Their goal was simple: find the virus…or prion…whatever type of microbe Corfu turned out to be. It had to have a natural reservoir, a place of origin. So far, the footprints were pure science fiction. Epidemiologists had traced the contagion to an eccentric Greek billionaire’s mansion on Corfu. In time-honored tradition, the disease had been named after its point of outbreak. It was now known that the Greek had collected—and opened—Christian relics,
and routinely sent their contents to various labs for analysis. Thanks to lab precautions and swift government action, the earliest emergence of Corfu had been contained to the cities which held the labs. Investigators quickly compared lab notes and pinpointed the source, a Roman-era glass phial with bits of human remains. Diseased remains. The problem was more complicated than that. There was a source behind the source.
The contagion may have emerged—in this century—on an island named Corfu, but that was not its natural reservoir. Nor was the relic, which had traveled from country to country over two thousand years. No one knew the relic’s provenance, only its mythology. Ready to believe anything, the public had reached its own conclusions. The relic must have held some part of the historical Jesus. The disease was, therefore, a divine punishment. The proof lay in the dictionary. The Latin plaga referred to an affliction, calamity or evil sent by God.

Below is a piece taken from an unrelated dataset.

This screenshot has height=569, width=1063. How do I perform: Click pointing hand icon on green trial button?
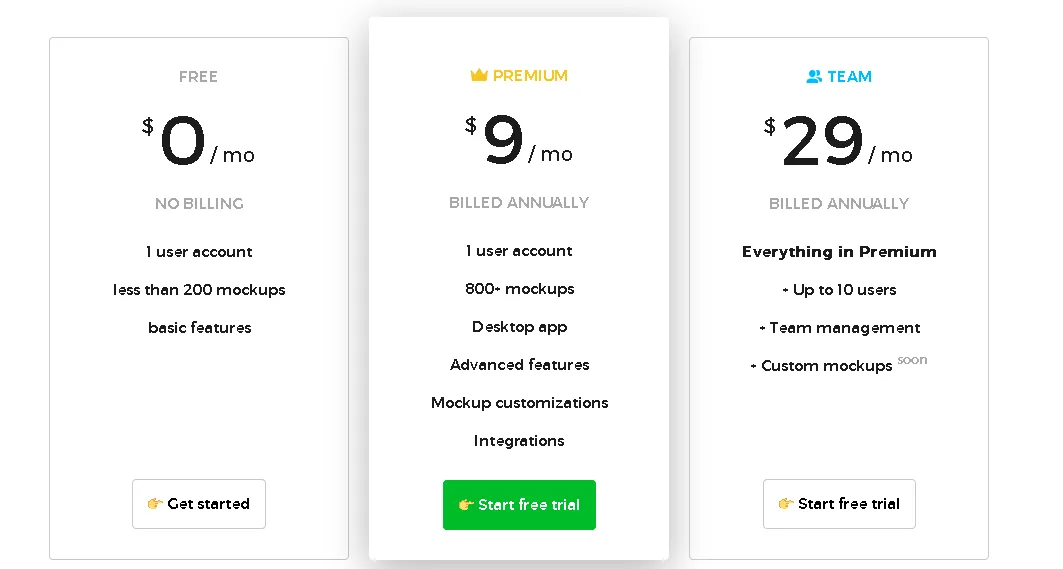tap(466, 505)
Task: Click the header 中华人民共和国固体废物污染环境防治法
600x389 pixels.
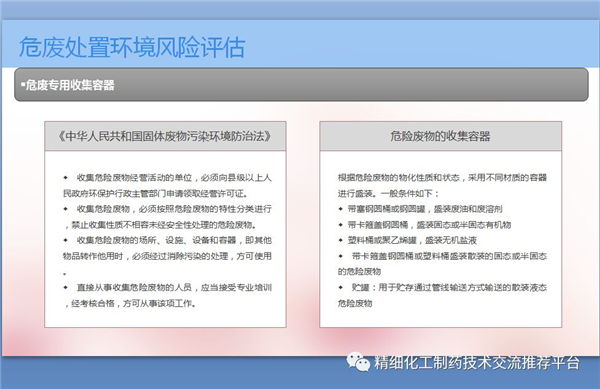Action: pos(165,136)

Divine or not, it was becoming clear that the natural reservoir was not just a place, but a time. All portions of the relic had long since disappeared in the international chaos. But according to lab reports, the Greek’s wood samples had been dated to the early first century.
It was said that the Tartars besieging Kaffa in the year 1347 had catapulted corpses infested with bubonic plague over the city walls. Corfu was the equivalent. A disease had been catapulted through time, from the year zero into the twenty-first century. In its original form, twenty centuries ago, the virus had apparently behaved like a normal virus. It killed, but it also left survivors who could then transmit it to other hosts. With time, contagions tended to evolve a working relationship with their host population. From syphilis to malaria, once-lethal diseases grew less malevolent. Killer viruses like chickenpox became mere childhood diseases. Even AIDS and Ebola and the fictitious Andromeda Strain left survivors.
So far, Corfu was different. Captured and contained as part of a relic two thousand years ago, the virus had apparently mutated. It had grown more lethal. Mathematically, the odds were just as great that a virus would become more deadly than less deadly. Until this point in time, mankind had been lucky, that was all. Now, in an age of super technology, experts refused to believe their own statistics. But the hard fact was that to this date not one survivor had been located in any of the afflicted countries. Before Corfu made its appearance, only rabies had carried that kind of mortality rate.